_Problem statement_
Provide the data again exactly, including every line that follows.

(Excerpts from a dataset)
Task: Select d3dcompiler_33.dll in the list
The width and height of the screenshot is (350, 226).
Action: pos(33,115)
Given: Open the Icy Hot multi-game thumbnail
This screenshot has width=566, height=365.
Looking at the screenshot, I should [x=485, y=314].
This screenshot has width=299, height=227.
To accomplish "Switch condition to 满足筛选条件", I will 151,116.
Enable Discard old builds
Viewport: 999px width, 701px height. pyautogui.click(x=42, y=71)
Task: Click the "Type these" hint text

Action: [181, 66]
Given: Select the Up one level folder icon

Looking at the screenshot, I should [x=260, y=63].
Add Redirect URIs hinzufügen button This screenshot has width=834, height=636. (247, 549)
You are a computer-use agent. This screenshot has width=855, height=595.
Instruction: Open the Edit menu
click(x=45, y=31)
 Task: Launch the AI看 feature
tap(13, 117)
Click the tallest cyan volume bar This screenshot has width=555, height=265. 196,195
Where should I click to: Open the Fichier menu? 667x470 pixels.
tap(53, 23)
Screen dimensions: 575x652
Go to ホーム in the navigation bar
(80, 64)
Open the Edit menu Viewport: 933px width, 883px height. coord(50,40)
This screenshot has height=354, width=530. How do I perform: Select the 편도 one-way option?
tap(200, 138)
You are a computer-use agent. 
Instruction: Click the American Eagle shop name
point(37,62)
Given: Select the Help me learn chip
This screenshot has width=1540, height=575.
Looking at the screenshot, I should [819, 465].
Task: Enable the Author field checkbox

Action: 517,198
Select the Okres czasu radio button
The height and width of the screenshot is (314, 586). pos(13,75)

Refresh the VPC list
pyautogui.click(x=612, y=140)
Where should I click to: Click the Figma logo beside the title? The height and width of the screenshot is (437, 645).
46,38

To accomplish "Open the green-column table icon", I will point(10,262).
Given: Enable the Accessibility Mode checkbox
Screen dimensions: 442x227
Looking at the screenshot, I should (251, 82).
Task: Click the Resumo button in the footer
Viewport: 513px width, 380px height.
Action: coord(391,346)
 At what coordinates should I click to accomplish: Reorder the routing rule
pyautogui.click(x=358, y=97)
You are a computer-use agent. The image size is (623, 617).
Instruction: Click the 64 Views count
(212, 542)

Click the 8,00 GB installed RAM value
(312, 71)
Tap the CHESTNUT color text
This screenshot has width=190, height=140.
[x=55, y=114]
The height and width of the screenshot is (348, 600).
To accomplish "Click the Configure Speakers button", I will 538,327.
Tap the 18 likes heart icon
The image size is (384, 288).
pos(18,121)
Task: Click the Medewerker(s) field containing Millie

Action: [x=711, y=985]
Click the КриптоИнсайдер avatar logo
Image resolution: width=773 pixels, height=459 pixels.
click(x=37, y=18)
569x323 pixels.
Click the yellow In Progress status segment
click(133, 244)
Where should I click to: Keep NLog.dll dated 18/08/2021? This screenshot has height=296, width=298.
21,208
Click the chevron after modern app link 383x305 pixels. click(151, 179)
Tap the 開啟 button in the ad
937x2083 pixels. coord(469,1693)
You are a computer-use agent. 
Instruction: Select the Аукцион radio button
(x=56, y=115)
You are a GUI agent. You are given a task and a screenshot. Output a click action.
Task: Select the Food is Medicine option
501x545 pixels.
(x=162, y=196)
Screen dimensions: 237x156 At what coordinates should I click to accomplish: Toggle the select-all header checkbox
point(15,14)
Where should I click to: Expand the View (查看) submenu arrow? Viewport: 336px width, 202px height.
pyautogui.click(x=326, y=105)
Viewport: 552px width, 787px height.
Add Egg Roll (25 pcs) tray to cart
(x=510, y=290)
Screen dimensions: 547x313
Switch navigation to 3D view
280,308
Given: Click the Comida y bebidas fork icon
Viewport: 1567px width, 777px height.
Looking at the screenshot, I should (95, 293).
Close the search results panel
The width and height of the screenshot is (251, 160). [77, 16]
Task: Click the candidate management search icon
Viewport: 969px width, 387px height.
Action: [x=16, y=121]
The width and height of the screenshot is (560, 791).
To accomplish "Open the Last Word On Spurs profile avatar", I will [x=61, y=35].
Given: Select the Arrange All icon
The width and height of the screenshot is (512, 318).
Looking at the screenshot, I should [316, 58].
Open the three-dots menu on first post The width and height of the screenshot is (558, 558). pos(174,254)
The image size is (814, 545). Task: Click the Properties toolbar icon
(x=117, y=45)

_Answer section_
Task: Select d3dcompiler_33.dll in the list
The width and height of the screenshot is (350, 226).
Action: pos(33,115)
Given: Open the Icy Hot multi-game thumbnail
This screenshot has width=566, height=365.
Looking at the screenshot, I should [x=485, y=314].
This screenshot has width=299, height=227.
To accomplish "Switch condition to 满足筛选条件", I will 151,116.
Enable Discard old builds
Viewport: 999px width, 701px height. pyautogui.click(x=42, y=71)
Task: Click the "Type these" hint text

Action: [181, 66]
Given: Select the Up one level folder icon

Looking at the screenshot, I should [x=260, y=63].
Add Redirect URIs hinzufügen button This screenshot has width=834, height=636. (247, 549)
You are a computer-use agent. This screenshot has width=855, height=595.
Instruction: Open the Edit menu
click(x=45, y=31)
 Task: Launch the AI看 feature
tap(13, 117)
Click the tallest cyan volume bar This screenshot has width=555, height=265. 196,195
Where should I click to: Open the Fichier menu? 667x470 pixels.
tap(53, 23)
Screen dimensions: 575x652
Go to ホーム in the navigation bar
(80, 64)
Open the Edit menu Viewport: 933px width, 883px height. coord(50,40)
This screenshot has height=354, width=530. How do I perform: Select the 편도 one-way option?
tap(200, 138)
You are a computer-use agent. 
Instruction: Click the American Eagle shop name
point(37,62)
Given: Select the Help me learn chip
This screenshot has width=1540, height=575.
Looking at the screenshot, I should [819, 465].
Task: Enable the Author field checkbox

Action: 517,198
Select the Okres czasu radio button
The height and width of the screenshot is (314, 586). pos(13,75)

Refresh the VPC list
pyautogui.click(x=612, y=140)
Where should I click to: Click the Figma logo beside the title? The height and width of the screenshot is (437, 645).
46,38

To accomplish "Open the green-column table icon", I will point(10,262).
Given: Enable the Accessibility Mode checkbox
Screen dimensions: 442x227
Looking at the screenshot, I should (251, 82).
Task: Click the Resumo button in the footer
Viewport: 513px width, 380px height.
Action: coord(391,346)
 At what coordinates should I click to accomplish: Reorder the routing rule
pyautogui.click(x=358, y=97)
You are a computer-use agent. The image size is (623, 617).
Instruction: Click the 64 Views count
(212, 542)

Click the 8,00 GB installed RAM value
(312, 71)
Tap the CHESTNUT color text
This screenshot has width=190, height=140.
[x=55, y=114]
The height and width of the screenshot is (348, 600).
To accomplish "Click the Configure Speakers button", I will 538,327.
Tap the 18 likes heart icon
The image size is (384, 288).
pos(18,121)
Task: Click the Medewerker(s) field containing Millie

Action: [x=711, y=985]
Click the КриптоИнсайдер avatar logo
Image resolution: width=773 pixels, height=459 pixels.
click(x=37, y=18)
569x323 pixels.
Click the yellow In Progress status segment
click(133, 244)
Where should I click to: Keep NLog.dll dated 18/08/2021? This screenshot has height=296, width=298.
21,208
Click the chevron after modern app link 383x305 pixels. click(151, 179)
Tap the 開啟 button in the ad
937x2083 pixels. coord(469,1693)
You are a computer-use agent. 
Instruction: Select the Аукцион radio button
(x=56, y=115)
You are a GUI agent. You are given a task and a screenshot. Output a click action.
Task: Select the Food is Medicine option
501x545 pixels.
(x=162, y=196)
Screen dimensions: 237x156 At what coordinates should I click to accomplish: Toggle the select-all header checkbox
point(15,14)
Where should I click to: Expand the View (查看) submenu arrow? Viewport: 336px width, 202px height.
pyautogui.click(x=326, y=105)
Viewport: 552px width, 787px height.
Add Egg Roll (25 pcs) tray to cart
(x=510, y=290)
Screen dimensions: 547x313
Switch navigation to 3D view
280,308
Given: Click the Comida y bebidas fork icon
Viewport: 1567px width, 777px height.
Looking at the screenshot, I should (95, 293).
Close the search results panel
The width and height of the screenshot is (251, 160). [77, 16]
Task: Click the candidate management search icon
Viewport: 969px width, 387px height.
Action: [x=16, y=121]
The width and height of the screenshot is (560, 791).
To accomplish "Open the Last Word On Spurs profile avatar", I will [x=61, y=35].
Given: Select the Arrange All icon
The width and height of the screenshot is (512, 318).
Looking at the screenshot, I should [316, 58].
Open the three-dots menu on first post The width and height of the screenshot is (558, 558). pos(174,254)
The image size is (814, 545). Task: Click the Properties toolbar icon
(x=117, y=45)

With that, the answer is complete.